----- Available records -----

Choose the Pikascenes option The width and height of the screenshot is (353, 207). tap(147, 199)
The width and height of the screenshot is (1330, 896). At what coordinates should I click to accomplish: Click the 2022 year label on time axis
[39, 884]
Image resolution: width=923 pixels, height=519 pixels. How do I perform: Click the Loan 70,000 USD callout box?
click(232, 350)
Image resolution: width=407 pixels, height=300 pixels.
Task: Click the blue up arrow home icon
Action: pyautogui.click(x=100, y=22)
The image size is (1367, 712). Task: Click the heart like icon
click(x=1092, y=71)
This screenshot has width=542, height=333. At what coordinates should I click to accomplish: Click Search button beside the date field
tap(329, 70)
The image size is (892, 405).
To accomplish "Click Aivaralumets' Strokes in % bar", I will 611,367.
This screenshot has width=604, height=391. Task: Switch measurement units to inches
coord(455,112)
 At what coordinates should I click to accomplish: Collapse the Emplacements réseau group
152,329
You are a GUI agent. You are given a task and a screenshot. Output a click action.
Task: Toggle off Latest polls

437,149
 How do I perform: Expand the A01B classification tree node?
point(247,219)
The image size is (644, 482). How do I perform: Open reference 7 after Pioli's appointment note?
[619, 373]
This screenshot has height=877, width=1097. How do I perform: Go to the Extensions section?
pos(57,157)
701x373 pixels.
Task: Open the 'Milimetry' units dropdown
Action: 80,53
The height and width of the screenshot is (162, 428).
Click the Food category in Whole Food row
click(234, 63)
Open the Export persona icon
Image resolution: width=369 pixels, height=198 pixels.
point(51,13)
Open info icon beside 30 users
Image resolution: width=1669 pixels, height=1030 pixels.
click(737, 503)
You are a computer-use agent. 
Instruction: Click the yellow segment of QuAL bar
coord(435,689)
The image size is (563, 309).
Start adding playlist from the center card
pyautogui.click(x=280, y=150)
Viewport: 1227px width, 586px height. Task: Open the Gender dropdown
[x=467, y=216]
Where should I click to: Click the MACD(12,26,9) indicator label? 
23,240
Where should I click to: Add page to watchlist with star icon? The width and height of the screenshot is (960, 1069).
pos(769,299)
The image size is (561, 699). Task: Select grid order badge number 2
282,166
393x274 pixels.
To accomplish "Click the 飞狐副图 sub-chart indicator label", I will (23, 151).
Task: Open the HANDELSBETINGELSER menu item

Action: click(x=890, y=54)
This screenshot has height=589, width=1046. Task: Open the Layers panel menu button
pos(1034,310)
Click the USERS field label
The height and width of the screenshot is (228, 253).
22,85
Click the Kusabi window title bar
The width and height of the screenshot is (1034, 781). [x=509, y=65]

-----

Respond with a number only, please: how many lines in this data include the word "agent".

2